▶ _Problem_
Transcribe the entries, keeping every character the same.

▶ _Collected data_

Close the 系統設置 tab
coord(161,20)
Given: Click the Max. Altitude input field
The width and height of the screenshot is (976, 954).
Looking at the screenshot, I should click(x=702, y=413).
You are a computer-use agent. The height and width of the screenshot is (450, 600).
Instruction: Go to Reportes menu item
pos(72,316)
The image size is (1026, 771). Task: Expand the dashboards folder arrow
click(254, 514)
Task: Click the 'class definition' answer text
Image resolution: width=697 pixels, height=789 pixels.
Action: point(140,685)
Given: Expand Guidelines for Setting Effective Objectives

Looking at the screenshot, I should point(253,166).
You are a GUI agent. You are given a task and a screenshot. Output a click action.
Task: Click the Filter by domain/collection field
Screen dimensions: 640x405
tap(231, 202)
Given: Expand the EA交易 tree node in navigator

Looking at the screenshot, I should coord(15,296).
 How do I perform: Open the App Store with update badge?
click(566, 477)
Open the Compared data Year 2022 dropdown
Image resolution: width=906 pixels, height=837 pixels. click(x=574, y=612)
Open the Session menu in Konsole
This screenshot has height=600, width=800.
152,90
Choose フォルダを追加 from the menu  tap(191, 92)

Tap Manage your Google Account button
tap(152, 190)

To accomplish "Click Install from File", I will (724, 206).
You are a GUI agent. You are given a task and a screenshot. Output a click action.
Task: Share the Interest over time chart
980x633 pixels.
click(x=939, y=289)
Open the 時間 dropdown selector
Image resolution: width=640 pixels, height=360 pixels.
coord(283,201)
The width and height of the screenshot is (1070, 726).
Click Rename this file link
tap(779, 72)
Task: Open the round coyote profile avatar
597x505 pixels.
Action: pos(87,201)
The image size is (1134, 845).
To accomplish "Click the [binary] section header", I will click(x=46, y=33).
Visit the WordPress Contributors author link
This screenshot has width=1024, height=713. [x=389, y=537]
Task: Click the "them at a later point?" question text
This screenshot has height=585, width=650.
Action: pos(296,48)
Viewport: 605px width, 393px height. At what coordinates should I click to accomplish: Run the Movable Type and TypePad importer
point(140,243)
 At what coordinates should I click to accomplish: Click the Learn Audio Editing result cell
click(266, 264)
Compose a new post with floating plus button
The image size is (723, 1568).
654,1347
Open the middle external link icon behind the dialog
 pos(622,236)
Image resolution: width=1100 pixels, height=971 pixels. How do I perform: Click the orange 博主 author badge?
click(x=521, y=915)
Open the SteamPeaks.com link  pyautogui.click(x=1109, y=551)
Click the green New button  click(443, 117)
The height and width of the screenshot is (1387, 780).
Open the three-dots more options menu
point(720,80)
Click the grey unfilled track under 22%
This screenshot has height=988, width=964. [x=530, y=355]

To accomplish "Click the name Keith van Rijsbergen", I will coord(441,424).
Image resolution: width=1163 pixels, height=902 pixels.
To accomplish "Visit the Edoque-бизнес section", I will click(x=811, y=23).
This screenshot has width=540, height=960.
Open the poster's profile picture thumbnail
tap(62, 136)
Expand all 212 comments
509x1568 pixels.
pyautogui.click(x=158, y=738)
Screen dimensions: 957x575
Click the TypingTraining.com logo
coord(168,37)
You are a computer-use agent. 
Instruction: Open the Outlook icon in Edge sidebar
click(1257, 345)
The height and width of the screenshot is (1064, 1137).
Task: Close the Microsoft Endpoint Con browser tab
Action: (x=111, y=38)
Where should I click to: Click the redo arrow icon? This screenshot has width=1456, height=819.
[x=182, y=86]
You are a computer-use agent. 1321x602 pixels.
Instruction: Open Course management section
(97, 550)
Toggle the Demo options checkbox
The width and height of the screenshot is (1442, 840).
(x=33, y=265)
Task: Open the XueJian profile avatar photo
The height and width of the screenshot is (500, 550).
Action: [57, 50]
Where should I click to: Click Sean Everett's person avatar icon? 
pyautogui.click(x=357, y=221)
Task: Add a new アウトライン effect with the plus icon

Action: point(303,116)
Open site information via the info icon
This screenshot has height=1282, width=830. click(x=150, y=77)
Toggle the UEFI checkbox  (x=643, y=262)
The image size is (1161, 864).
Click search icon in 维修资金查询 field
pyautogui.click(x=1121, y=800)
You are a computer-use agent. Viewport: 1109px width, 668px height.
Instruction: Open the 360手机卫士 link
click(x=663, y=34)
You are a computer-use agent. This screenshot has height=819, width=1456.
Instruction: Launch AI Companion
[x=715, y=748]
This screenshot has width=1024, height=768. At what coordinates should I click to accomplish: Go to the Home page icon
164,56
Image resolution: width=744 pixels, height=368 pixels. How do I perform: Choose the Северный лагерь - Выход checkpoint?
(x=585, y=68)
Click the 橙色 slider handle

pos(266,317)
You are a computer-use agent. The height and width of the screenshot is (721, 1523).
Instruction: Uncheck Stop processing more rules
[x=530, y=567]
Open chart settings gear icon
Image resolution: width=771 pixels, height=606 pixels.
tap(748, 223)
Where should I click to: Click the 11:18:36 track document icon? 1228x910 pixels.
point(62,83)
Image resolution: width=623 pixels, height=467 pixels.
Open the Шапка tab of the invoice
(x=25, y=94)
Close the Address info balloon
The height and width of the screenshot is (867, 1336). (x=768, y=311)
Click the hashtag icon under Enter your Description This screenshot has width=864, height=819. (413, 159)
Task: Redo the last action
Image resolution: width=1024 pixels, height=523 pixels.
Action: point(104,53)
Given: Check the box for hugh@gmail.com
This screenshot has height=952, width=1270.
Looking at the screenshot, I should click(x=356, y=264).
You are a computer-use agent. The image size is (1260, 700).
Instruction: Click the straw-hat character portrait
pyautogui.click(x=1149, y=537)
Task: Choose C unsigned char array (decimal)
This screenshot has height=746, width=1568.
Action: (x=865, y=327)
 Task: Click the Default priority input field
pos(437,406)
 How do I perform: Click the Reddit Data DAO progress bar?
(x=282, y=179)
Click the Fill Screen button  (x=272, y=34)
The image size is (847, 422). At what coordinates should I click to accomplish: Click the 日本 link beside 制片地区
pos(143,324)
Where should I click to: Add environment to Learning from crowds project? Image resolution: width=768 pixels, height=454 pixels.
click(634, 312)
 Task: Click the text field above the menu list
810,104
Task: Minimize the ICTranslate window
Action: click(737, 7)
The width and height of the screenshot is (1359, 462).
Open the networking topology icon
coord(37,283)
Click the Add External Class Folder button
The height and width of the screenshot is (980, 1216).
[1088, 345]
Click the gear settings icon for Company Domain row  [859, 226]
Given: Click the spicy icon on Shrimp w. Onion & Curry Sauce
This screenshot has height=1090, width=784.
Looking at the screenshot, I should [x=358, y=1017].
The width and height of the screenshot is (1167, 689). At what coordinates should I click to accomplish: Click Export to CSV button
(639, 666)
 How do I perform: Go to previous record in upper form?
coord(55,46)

▶ _Completed exercise_
Close the 系統設置 tab
coord(161,20)
Given: Click the Max. Altitude input field
The width and height of the screenshot is (976, 954).
Looking at the screenshot, I should click(x=702, y=413).
You are a computer-use agent. The height and width of the screenshot is (450, 600).
Instruction: Go to Reportes menu item
pos(72,316)
The image size is (1026, 771). Task: Expand the dashboards folder arrow
click(254, 514)
Task: Click the 'class definition' answer text
Image resolution: width=697 pixels, height=789 pixels.
Action: point(140,685)
Given: Expand Guidelines for Setting Effective Objectives

Looking at the screenshot, I should point(253,166).
You are a GUI agent. You are given a task and a screenshot. Output a click action.
Task: Click the Filter by domain/collection field
Screen dimensions: 640x405
tap(231, 202)
Given: Expand the EA交易 tree node in navigator

Looking at the screenshot, I should coord(15,296).
 How do I perform: Open the App Store with update badge?
click(566, 477)
Open the Compared data Year 2022 dropdown
Image resolution: width=906 pixels, height=837 pixels. click(x=574, y=612)
Open the Session menu in Konsole
This screenshot has height=600, width=800.
152,90
Choose フォルダを追加 from the menu  tap(191, 92)

Tap Manage your Google Account button
tap(152, 190)

To accomplish "Click Install from File", I will (724, 206).
You are a GUI agent. You are given a task and a screenshot. Output a click action.
Task: Share the Interest over time chart
980x633 pixels.
click(x=939, y=289)
Open the 時間 dropdown selector
Image resolution: width=640 pixels, height=360 pixels.
coord(283,201)
The width and height of the screenshot is (1070, 726).
Click Rename this file link
tap(779, 72)
Task: Open the round coyote profile avatar
597x505 pixels.
Action: pos(87,201)
The image size is (1134, 845).
To accomplish "Click the [binary] section header", I will click(x=46, y=33).
Visit the WordPress Contributors author link
This screenshot has width=1024, height=713. [x=389, y=537]
Task: Click the "them at a later point?" question text
This screenshot has height=585, width=650.
Action: pos(296,48)
Viewport: 605px width, 393px height. At what coordinates should I click to accomplish: Run the Movable Type and TypePad importer
point(140,243)
 At what coordinates should I click to accomplish: Click the Learn Audio Editing result cell
click(266, 264)
Compose a new post with floating plus button
The image size is (723, 1568).
654,1347
Open the middle external link icon behind the dialog
 pos(622,236)
Image resolution: width=1100 pixels, height=971 pixels. How do I perform: Click the orange 博主 author badge?
click(x=521, y=915)
Open the SteamPeaks.com link  pyautogui.click(x=1109, y=551)
Click the green New button  click(443, 117)
The height and width of the screenshot is (1387, 780).
Open the three-dots more options menu
point(720,80)
Click the grey unfilled track under 22%
This screenshot has height=988, width=964. [x=530, y=355]

To accomplish "Click the name Keith van Rijsbergen", I will coord(441,424).
Image resolution: width=1163 pixels, height=902 pixels.
To accomplish "Visit the Edoque-бизнес section", I will click(x=811, y=23).
This screenshot has width=540, height=960.
Open the poster's profile picture thumbnail
tap(62, 136)
Expand all 212 comments
509x1568 pixels.
pyautogui.click(x=158, y=738)
Screen dimensions: 957x575
Click the TypingTraining.com logo
coord(168,37)
You are a computer-use agent. 
Instruction: Open the Outlook icon in Edge sidebar
click(1257, 345)
The height and width of the screenshot is (1064, 1137).
Task: Close the Microsoft Endpoint Con browser tab
Action: (x=111, y=38)
Where should I click to: Click the redo arrow icon? This screenshot has width=1456, height=819.
[x=182, y=86]
You are a computer-use agent. 1321x602 pixels.
Instruction: Open Course management section
(97, 550)
Toggle the Demo options checkbox
The width and height of the screenshot is (1442, 840).
(x=33, y=265)
Task: Open the XueJian profile avatar photo
The height and width of the screenshot is (500, 550).
Action: [57, 50]
Where should I click to: Click Sean Everett's person avatar icon? 
pyautogui.click(x=357, y=221)
Task: Add a new アウトライン effect with the plus icon

Action: point(303,116)
Open site information via the info icon
This screenshot has height=1282, width=830. click(x=150, y=77)
Toggle the UEFI checkbox  (x=643, y=262)
The image size is (1161, 864).
Click search icon in 维修资金查询 field
pyautogui.click(x=1121, y=800)
You are a computer-use agent. Viewport: 1109px width, 668px height.
Instruction: Open the 360手机卫士 link
click(x=663, y=34)
You are a computer-use agent. This screenshot has height=819, width=1456.
Instruction: Launch AI Companion
[x=715, y=748]
This screenshot has width=1024, height=768. At what coordinates should I click to accomplish: Go to the Home page icon
164,56
Image resolution: width=744 pixels, height=368 pixels. How do I perform: Choose the Северный лагерь - Выход checkpoint?
(x=585, y=68)
Click the 橙色 slider handle

pos(266,317)
You are a computer-use agent. The height and width of the screenshot is (721, 1523).
Instruction: Uncheck Stop processing more rules
[x=530, y=567]
Open chart settings gear icon
Image resolution: width=771 pixels, height=606 pixels.
tap(748, 223)
Where should I click to: Click the 11:18:36 track document icon? 1228x910 pixels.
point(62,83)
Image resolution: width=623 pixels, height=467 pixels.
Open the Шапка tab of the invoice
(x=25, y=94)
Close the Address info balloon
The height and width of the screenshot is (867, 1336). (x=768, y=311)
Click the hashtag icon under Enter your Description This screenshot has width=864, height=819. (413, 159)
Task: Redo the last action
Image resolution: width=1024 pixels, height=523 pixels.
Action: point(104,53)
Given: Check the box for hugh@gmail.com
This screenshot has height=952, width=1270.
Looking at the screenshot, I should click(x=356, y=264).
You are a computer-use agent. The image size is (1260, 700).
Instruction: Click the straw-hat character portrait
pyautogui.click(x=1149, y=537)
Task: Choose C unsigned char array (decimal)
This screenshot has height=746, width=1568.
Action: (x=865, y=327)
 Task: Click the Default priority input field
pos(437,406)
 How do I perform: Click the Reddit Data DAO progress bar?
(x=282, y=179)
Click the Fill Screen button  (x=272, y=34)
The image size is (847, 422). At what coordinates should I click to accomplish: Click the 日本 link beside 制片地区
pos(143,324)
Where should I click to: Add environment to Learning from crowds project? Image resolution: width=768 pixels, height=454 pixels.
click(634, 312)
 Task: Click the text field above the menu list
810,104
Task: Minimize the ICTranslate window
Action: click(737, 7)
The width and height of the screenshot is (1359, 462).
Open the networking topology icon
coord(37,283)
Click the Add External Class Folder button
The height and width of the screenshot is (980, 1216).
[1088, 345]
Click the gear settings icon for Company Domain row  [859, 226]
Given: Click the spicy icon on Shrimp w. Onion & Curry Sauce
This screenshot has height=1090, width=784.
Looking at the screenshot, I should [x=358, y=1017].
The width and height of the screenshot is (1167, 689). At what coordinates should I click to accomplish: Click Export to CSV button
(639, 666)
 How do I perform: Go to previous record in upper form?
coord(55,46)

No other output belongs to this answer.